PCEA is a relatively safe and effective technique for postoperative analgesia on routine surgical wards. Observational data from two series of over 1000 patients each reveal that more than 90% of patients with PCEA receive adequate analgesia, with a median pain score of 1 (of a possible 10) at rest and 4 with activity. The incidence of side effects is 1.8% to 16.7% for pruritus, 3.8% to 14.8% for nausea, 13.2% for sedation, 4.3% to 6.8% for hypotension, 0.1% to 2% for motor block, and 0.2% to 0.3% for respiratory depression. These rates are favorable and comparable to those reported with CEI.
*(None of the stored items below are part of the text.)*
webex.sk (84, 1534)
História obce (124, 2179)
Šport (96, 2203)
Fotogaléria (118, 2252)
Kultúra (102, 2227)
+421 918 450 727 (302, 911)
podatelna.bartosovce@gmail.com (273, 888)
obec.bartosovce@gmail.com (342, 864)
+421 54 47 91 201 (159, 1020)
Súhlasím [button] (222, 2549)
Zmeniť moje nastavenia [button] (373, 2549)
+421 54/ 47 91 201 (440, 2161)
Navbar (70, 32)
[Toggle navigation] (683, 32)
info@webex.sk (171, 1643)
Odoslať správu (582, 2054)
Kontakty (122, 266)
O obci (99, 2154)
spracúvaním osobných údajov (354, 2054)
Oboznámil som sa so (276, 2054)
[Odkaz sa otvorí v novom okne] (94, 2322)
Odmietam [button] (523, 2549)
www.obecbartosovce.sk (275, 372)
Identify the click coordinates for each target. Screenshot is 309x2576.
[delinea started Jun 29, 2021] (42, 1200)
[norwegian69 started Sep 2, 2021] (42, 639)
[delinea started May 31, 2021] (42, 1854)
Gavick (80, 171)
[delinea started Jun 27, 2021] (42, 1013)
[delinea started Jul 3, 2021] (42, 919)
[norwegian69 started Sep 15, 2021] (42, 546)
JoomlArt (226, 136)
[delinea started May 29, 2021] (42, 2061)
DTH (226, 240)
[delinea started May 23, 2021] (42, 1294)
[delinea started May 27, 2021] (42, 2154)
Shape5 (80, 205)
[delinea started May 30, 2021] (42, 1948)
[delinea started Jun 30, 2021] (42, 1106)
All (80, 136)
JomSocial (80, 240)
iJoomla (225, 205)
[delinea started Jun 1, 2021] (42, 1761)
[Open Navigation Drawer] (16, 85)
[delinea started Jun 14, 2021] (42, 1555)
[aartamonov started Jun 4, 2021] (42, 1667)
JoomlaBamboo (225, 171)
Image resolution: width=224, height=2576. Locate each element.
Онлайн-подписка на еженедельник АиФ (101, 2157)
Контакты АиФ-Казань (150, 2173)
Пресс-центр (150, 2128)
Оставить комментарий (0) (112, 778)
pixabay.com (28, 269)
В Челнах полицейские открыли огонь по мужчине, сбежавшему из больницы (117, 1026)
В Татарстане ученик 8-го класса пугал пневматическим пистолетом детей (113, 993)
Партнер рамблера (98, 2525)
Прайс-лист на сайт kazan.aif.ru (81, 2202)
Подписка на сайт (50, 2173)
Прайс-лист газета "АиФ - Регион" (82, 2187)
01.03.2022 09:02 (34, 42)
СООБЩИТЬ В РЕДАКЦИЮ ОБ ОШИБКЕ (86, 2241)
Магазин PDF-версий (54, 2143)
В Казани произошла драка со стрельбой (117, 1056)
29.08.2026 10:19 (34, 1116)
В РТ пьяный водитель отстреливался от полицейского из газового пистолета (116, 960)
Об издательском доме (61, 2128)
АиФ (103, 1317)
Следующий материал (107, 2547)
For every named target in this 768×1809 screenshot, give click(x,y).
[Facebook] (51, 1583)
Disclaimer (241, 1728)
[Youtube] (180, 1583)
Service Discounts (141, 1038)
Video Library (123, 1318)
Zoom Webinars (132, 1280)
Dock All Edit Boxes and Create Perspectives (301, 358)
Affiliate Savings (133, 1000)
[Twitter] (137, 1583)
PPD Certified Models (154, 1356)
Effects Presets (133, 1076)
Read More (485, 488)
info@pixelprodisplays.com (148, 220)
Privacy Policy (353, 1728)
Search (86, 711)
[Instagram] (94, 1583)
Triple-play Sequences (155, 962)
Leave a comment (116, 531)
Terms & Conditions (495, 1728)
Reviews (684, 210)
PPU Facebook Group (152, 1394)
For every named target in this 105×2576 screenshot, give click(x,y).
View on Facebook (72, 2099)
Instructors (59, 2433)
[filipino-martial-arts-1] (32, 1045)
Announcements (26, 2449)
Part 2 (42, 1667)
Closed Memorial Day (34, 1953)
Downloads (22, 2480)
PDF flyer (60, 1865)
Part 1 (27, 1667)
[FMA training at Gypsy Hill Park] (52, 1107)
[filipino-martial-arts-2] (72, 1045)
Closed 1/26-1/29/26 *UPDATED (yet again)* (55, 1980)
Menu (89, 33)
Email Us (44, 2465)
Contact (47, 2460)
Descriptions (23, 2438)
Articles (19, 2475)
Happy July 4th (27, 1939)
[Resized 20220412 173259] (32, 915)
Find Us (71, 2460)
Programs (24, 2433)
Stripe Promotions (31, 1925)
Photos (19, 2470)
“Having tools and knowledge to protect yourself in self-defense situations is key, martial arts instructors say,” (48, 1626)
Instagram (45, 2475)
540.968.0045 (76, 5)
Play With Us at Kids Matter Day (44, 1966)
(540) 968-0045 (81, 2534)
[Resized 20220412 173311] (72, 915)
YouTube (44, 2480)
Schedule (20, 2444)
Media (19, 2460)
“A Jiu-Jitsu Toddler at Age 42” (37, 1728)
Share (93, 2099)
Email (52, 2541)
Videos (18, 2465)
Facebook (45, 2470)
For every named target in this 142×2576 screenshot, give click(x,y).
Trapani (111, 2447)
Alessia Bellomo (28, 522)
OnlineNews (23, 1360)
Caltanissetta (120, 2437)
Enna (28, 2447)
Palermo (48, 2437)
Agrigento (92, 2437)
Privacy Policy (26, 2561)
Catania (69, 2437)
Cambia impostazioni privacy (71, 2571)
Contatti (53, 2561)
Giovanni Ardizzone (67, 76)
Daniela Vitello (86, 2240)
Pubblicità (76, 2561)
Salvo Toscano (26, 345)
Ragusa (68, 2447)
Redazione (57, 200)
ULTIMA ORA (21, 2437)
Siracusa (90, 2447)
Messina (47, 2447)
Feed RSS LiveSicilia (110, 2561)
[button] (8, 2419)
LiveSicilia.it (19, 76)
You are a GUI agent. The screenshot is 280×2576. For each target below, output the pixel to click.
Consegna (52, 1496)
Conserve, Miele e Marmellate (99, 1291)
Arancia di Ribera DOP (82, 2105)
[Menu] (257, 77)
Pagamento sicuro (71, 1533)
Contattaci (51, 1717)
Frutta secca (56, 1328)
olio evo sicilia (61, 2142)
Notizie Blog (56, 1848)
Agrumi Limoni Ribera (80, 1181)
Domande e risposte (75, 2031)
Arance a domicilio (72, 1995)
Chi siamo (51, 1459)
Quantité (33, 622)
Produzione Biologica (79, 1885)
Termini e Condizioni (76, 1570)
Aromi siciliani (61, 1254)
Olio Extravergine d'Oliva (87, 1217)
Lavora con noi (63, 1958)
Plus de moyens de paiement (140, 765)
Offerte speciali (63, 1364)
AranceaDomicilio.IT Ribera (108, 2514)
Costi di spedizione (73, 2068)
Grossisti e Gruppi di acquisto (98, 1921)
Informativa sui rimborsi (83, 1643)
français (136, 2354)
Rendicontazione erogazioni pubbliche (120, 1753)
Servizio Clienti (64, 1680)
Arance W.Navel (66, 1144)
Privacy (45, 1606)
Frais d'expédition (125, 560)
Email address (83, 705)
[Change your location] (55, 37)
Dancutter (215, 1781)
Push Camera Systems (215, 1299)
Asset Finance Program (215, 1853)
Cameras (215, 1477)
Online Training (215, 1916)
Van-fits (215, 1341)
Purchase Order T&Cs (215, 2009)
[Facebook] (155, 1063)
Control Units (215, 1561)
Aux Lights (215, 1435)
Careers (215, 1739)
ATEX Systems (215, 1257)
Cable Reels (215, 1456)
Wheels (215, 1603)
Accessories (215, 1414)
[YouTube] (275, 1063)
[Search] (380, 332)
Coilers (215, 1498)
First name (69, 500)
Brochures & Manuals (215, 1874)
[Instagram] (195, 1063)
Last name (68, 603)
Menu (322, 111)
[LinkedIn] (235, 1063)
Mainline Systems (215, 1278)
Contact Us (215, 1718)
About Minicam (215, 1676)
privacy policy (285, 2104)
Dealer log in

The optimal PCEA analgesic solution and delivery parameters are unclear. Use of a continuous or background infusion in addition to the demand dose is more common with PCEA than with IV PCA and may provide analgesia superior to that of the use of a demand dose alone. In general, most acute pain specialists have gravitated toward a variety of low-concentration local anesthetic-opioid combinations ( Table 81.6 ) in an attempt to improve analgesia while minimizing side effects, such as motor block and respiratory depression. As for CEI, addition of an opioid to the local anesthetic can provide analgesia superior to that of either analgesic alone. A lipophilic opioid is usually chosen because its rapid analgesic effect and shorter duration of action may be more suitable for use with PCEA. Use of lower concentrations of a local anesthetic (e.g., bupivacaine, ropivacaine) may provide excellent analgesia without significant motor block.